You can also purchase his book, The Hardcore Truth: The Bob Holly Story, at by clicking here.

Wrestling INC: You entered the business with wrestling school in 1987, is that right?

Holly: It was actually before that. It was near the end of '86 down in Pensacola, Florida. It actually wasn't a wrestling group or anything. It just happened to be somewhere where they opened a school to train people and a way to make money, of course. And it ended up becoming a wrestling organization after that, but I don't think there was any intention of it becoming a wrestling organization other than it being a wrestling school.

Wrestling INC: What attracted you to the business? Were you a fan growing up?

Holly: Oh my God, yeah. It's funny you talk about that because I have a book out, The Hardcore Truth: The Bob Holly Story, and I talk about that in my book, how everything evolved as far as how I got into the business and stuff, but I fell in love with wrestling the very first time I laid eyes on it. That was when, I think I was in the fourth grade, I believe. We had just moved from Glendale, California to Oregon. When I was a kid in Glendale, California I was a huge roller derby fan. And go figure, because roller derby I come to find out's a work also.

I just had this huge passion for the way the whole fight game and everything, how angles worked and how fights all came about and how storylines were, were people mad at each other and all this stuff? I thought roller derby was the greatest thing in the world and that's what I wanted to be, I wanted to be a roller derby guy. And actually the women were more exciting. Watching the women fight were more exciting than the men. But anyways, so when we did move to Grants Pass, Oregon the very first wrestling program I ever saw was Big Time Wrestling out of Sacramento, California. Pat Patterson, Pepper Gomez, Bob Roop, Jimmy Snuka was in there here and there, gosh, Masa Saito. Guys that go way back and stuff were the main names and it's funny because I never thought, back when I was watching Big Time Wrestling out of Sacramento, California, would I ever work side by side with Pat Patterson. It just blew me away when I first met Pat.

Of course, later on that night there was another wrestling program that came on. It was called Portland Wrestling. I fell in love with [it]. You had all the top guys come through there. A lot of guys started there like Roddy Piper. He was the big time heel, and then turned baby face in Portland. Tom Prichard was there. Dutch Savage, you had Bull Ramos, Jimmy Snuka was there, Jesse Ventura, Buddy Rose, gosh, everybody who became somebody wrestled in Portland, Oregon. I thought that was the absolute greatest, it was an hour program. Saturday night came along, 8:30, I didn't go out with my friends or nothing. I stayed home and watched wrestling. In order to answer your question, yes. I was a big time wrestling fan.

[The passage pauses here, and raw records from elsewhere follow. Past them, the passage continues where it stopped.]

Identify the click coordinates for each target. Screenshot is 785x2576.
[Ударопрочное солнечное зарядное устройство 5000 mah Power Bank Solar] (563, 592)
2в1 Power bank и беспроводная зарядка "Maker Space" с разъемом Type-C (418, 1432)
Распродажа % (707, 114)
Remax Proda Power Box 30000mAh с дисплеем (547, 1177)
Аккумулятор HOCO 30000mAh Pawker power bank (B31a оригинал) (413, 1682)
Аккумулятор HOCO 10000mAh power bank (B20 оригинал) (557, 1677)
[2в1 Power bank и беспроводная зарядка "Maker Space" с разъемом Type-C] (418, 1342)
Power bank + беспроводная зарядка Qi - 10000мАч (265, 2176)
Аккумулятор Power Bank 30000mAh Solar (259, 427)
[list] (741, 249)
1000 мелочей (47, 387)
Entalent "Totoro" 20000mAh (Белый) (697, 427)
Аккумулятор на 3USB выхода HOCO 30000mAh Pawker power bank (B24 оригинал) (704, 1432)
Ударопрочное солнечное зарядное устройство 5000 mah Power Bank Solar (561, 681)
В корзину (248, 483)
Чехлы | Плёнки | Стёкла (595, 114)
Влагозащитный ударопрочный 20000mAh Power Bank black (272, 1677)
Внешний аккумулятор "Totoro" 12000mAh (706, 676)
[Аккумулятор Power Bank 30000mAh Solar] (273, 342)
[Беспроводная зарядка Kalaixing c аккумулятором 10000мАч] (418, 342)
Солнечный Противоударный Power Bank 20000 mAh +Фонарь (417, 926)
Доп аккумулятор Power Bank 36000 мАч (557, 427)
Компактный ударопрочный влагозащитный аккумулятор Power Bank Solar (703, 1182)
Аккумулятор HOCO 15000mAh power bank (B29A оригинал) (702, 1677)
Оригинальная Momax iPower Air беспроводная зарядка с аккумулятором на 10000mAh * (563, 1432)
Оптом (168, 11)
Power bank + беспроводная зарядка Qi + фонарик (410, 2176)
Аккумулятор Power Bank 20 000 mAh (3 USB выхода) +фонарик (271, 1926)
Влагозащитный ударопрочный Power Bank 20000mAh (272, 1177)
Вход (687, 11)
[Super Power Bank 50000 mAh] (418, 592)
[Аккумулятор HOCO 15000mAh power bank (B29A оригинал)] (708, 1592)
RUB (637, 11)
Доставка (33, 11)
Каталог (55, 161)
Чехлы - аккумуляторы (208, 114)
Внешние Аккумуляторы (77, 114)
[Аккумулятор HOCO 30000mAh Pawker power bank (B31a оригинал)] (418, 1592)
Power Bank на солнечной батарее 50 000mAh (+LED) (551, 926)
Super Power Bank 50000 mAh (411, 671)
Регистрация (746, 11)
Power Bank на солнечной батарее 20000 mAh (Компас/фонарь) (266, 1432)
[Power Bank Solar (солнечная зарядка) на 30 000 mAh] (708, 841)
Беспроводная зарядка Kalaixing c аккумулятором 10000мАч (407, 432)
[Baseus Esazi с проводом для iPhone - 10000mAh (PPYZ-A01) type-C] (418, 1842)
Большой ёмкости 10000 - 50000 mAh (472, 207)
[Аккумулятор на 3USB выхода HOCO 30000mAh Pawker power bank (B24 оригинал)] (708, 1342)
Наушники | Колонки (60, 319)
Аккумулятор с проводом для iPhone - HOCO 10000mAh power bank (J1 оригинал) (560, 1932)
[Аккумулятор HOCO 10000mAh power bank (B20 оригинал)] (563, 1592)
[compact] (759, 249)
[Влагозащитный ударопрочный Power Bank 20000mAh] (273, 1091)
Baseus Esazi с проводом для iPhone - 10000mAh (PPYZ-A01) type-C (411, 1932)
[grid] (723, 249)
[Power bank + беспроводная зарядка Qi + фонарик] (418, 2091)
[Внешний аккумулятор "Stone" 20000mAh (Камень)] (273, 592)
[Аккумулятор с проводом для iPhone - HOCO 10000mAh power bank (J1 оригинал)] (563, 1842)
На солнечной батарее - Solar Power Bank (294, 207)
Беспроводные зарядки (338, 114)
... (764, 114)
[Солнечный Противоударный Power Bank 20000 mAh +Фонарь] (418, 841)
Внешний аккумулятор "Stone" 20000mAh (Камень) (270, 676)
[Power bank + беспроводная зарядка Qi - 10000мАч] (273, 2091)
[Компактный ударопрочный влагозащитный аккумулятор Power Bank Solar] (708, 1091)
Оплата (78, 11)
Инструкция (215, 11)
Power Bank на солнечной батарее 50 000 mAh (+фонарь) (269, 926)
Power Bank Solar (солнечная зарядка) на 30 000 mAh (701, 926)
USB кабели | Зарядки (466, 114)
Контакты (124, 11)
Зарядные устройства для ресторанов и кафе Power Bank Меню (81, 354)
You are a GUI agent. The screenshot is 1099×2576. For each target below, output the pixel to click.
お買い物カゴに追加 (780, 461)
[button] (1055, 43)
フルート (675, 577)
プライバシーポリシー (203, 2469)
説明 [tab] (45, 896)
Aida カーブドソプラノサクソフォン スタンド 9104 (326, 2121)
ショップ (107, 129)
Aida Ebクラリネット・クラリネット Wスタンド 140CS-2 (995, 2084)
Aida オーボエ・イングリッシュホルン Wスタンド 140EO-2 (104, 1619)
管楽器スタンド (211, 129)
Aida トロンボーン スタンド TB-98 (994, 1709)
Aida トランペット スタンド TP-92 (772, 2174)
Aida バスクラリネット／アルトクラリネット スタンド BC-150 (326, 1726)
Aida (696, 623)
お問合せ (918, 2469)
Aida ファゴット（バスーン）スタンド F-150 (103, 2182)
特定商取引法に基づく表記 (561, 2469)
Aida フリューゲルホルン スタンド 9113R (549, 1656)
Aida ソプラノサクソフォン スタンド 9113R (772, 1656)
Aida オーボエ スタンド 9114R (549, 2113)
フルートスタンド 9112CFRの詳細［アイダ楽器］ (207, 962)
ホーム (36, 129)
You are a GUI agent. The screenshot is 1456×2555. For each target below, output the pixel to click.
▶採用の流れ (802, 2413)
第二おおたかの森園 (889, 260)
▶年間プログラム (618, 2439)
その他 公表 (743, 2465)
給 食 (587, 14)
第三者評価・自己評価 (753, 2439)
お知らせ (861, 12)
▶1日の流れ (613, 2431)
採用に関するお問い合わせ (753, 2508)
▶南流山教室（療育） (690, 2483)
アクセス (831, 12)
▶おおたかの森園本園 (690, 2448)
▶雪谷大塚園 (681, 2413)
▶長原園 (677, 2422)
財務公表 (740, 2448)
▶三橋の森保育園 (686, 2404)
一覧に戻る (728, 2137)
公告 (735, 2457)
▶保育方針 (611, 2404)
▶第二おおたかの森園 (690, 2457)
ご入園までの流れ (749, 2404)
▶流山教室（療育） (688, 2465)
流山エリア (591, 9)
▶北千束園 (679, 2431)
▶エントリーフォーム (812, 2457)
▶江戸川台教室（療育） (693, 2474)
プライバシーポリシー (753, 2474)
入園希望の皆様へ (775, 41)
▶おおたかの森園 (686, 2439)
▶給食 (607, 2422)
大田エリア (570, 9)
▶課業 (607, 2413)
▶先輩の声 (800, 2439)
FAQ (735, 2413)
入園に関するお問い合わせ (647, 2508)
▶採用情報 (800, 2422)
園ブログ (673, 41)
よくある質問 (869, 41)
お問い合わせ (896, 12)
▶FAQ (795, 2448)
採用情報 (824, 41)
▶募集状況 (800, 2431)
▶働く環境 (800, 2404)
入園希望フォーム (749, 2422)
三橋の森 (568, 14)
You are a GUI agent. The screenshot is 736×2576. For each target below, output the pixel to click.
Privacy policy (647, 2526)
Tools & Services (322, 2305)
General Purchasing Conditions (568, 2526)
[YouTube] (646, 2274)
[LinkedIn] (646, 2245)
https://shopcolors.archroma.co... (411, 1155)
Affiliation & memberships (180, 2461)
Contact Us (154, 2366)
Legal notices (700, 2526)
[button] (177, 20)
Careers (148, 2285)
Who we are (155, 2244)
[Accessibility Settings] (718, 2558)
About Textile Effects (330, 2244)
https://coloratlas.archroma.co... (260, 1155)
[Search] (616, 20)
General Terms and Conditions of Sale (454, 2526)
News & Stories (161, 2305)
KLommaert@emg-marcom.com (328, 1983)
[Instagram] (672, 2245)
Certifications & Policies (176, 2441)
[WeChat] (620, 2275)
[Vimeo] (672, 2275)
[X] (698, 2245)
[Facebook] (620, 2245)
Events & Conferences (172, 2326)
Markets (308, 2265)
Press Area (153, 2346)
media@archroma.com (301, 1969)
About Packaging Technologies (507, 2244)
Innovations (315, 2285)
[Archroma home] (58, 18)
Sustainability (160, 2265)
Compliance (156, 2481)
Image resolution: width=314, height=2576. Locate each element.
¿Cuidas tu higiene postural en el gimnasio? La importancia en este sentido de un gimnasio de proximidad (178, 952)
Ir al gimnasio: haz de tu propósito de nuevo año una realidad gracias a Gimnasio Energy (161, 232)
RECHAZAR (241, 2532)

Buddy Rose was, to me, he was the greatest of all time. I mean he was the guy that I idolized and I loved everything he did. I hated him as a kid, but then when I started understanding how things worked I idolized him because of what a genius he was and what a mind for the business he had. He was one of the greatest that never did really make it, I think. He got it. He knew what he needed to do and he worked it to a T. If there's anybody to learn how to be a heel from, or a babyface, watch Playboy Buddy Rose. Pull him up on YouTube, watch this guy because he's the consummate professional.

Wrestling INC: You did some job matches back with WWF in the early 90s, right? Before you went there in 94?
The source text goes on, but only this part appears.